IDXChannel -Kementerian perdagangan (Kemendag) menyatakan secara umum per 7 September 2022 sudah terjadi penurunan harga telur ayam ras di tingkat eceran secara nasional hingga 2,2%.
Plt. Direktur Jenderal Perdagangan Dalam Negeri Kementerian Perdagangan Syailendra menerangkan penurunan harga terbesar terjadi di Jawa dan Sumatra sebagai sentra produksi telur ayam ras.
"Berdasarkan data Pusat Informasi Harga Pangan Strategis (PIHPS) Bank Indonesia, tercatat per 7 September 2022 harga telur ayam ras di tingkat eceran sebesar Rp30.800/kg, turun 2,2 % dibandingkan seminggu sebelumnya yang sebesar Rp31.500/kg," ujar dia melalui keterangan tertulis, dikutip Jumat (9/9/2022).
Sedangkan, rata-rata harga di DKI Jakarta sebesar Rp29.150/kg atau telah turun 4,9% dibandingkan seminggu sebelumnya yang sebesar Rp30.650/kg.
Harga terendah Rp28.000/kg ditemukan di Pasar Senen, Pasar Minggu, Pasar Lenteng Agung, dan Pasar Pramuka, meskipun di beberapa pasar masih ada yang menjual dengan harga Rp32.000/kg seperti di Pasar Paseban, Pasar Tanah Abang, Pasar Rawa Badak, dan Pasar Glodok.

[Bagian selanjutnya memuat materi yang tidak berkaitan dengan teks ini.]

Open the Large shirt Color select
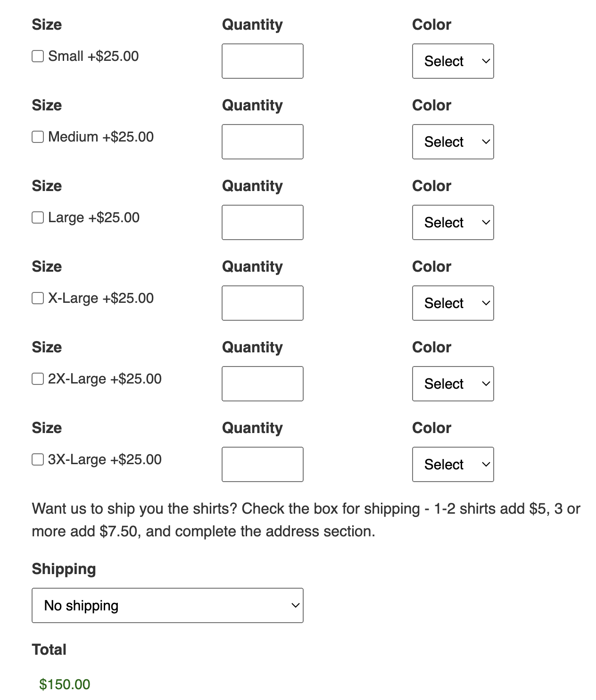 coord(453,223)
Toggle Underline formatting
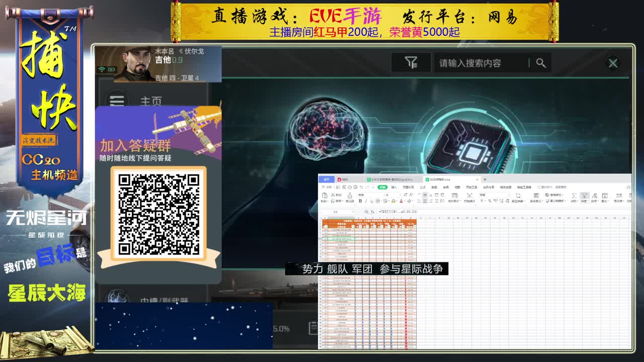This screenshot has width=644, height=362. point(372,201)
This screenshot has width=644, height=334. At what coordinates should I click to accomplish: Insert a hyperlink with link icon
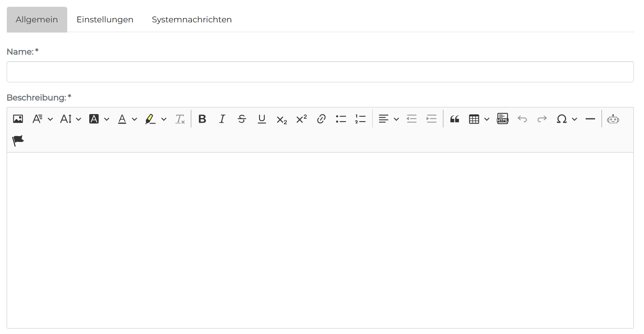pos(321,119)
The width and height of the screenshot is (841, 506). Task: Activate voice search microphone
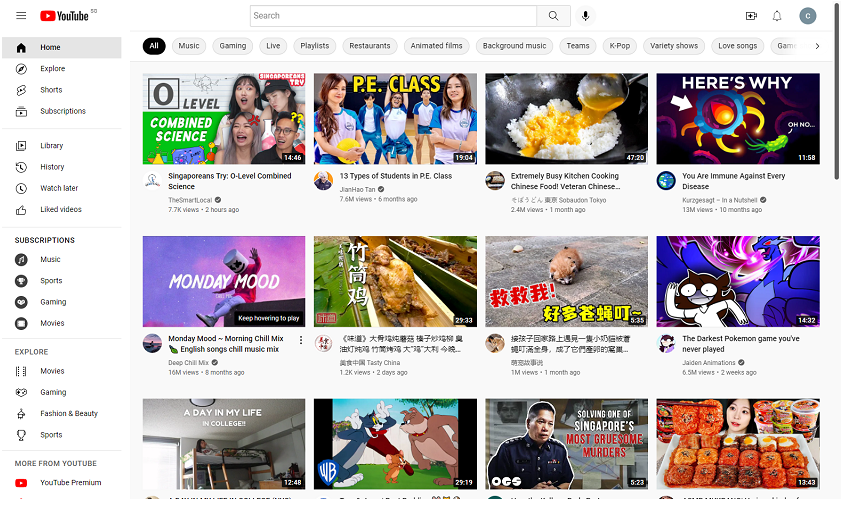coord(585,16)
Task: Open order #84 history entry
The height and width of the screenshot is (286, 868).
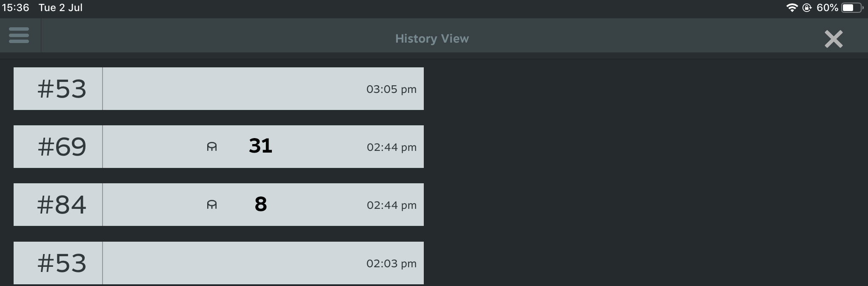Action: click(219, 205)
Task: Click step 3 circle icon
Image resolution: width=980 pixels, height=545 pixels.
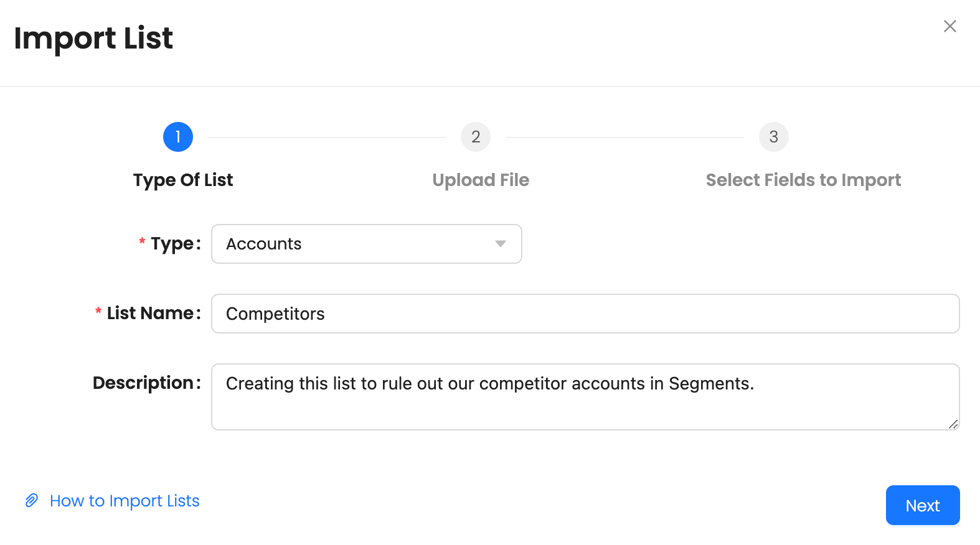Action: point(773,137)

Sementara itu, untuk rata-rata harga telur ayam ras di tingkat eceran di wilayah Jawa tercatat sebesar Rp28.150/kg, turun 5,7% dibandingkan seminggu sebelumnya. Di wilayah Sumatra, harganya sebesar Rp28.890/kg atau turun 1,1%.

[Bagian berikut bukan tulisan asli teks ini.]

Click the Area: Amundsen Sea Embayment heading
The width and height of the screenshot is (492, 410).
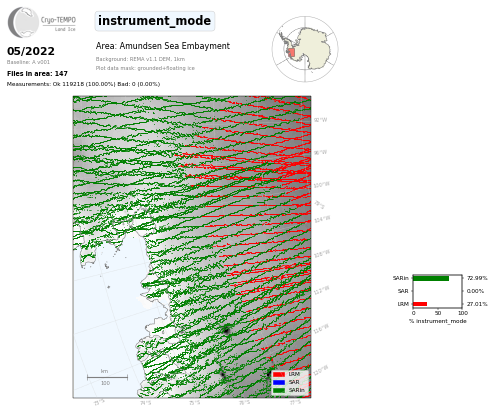pyautogui.click(x=163, y=46)
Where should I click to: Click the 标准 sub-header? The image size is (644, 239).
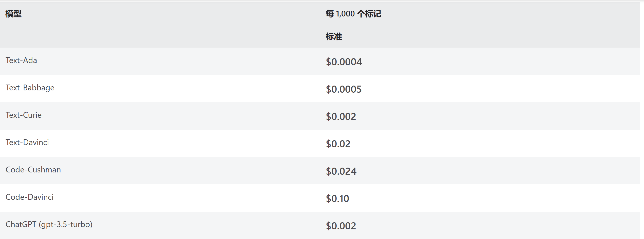pos(334,37)
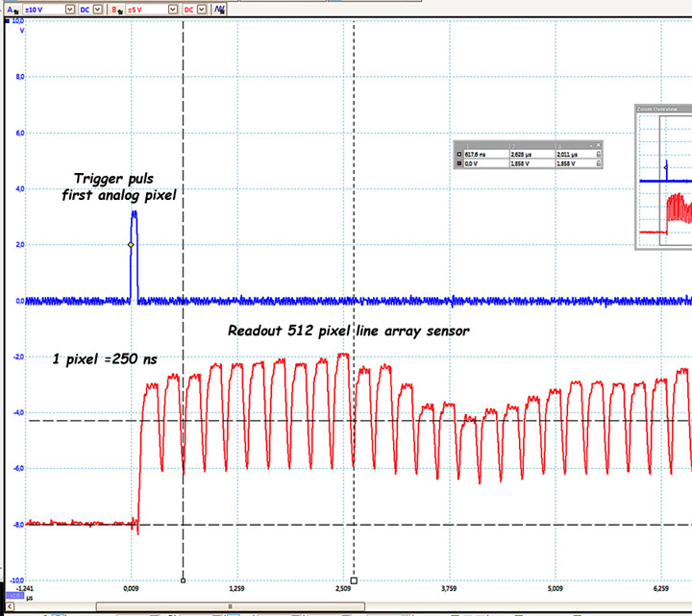692x616 pixels.
Task: Open Channel A options button
Action: point(12,8)
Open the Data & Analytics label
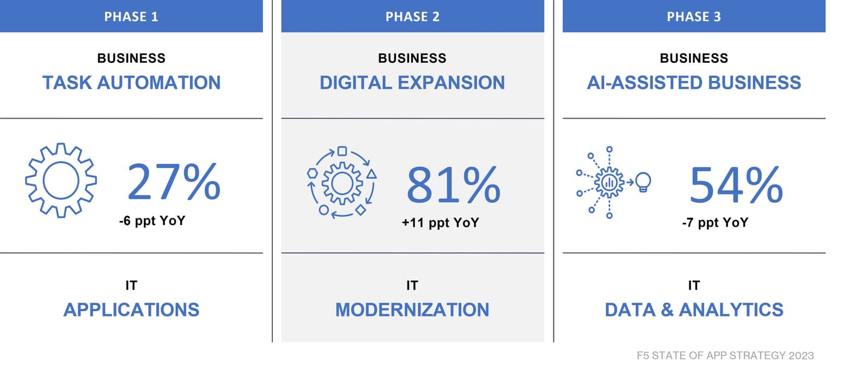Viewport: 868px width, 368px height. click(x=694, y=309)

Meskipun telah mengalami tren penurunan, harga di luar Jawa dan Sumatra masih berada di atas kisaran harga Rp30.000/kg. Rata-rata harga di wilayah Bali dan Nusa Tenggara sebesar Rp31.100/kg atau turun 2,3% dibandingkan seminggu sebelumnya.
Kemudian Kalimantan sebesar Rp31.860/kg atau turun 2,8%, Sulawesi sebesar Rpp30.950/kg atau turun 2,7% dibandingkan seminggu sebelumnya, serta Maluku dan Papua sebesar Rp37.800/kg atau turun 0,6% dibandingkan seminggu sebelumnya.
Syailendra menjelaskan, produksi telur ayam ras terkonsentrasi di Jawa dan Sumatra dengan total produksi mencapai 78% dari produksi nasional, dengan rincian Jawa sebesar 56% dan Sumatra sebesar 22%.
Sementara itu, wilayah di luar Jawa dan Sumatra cenderung mengalami defisit pasokan, khususnya di wilayah Maluku dan Papua, yang biasanya disuplai dari wilayah Jawa.
"Selain karena defisit pasokan di luar Jawa dan Sumatra, faktor biaya distribusi dan risiko kerusakan telur, seperti telur busuk dan pecah, saat pengiriman juga menjadi salah satu penyebab terjadinya disparitas harga," kata Syailendra.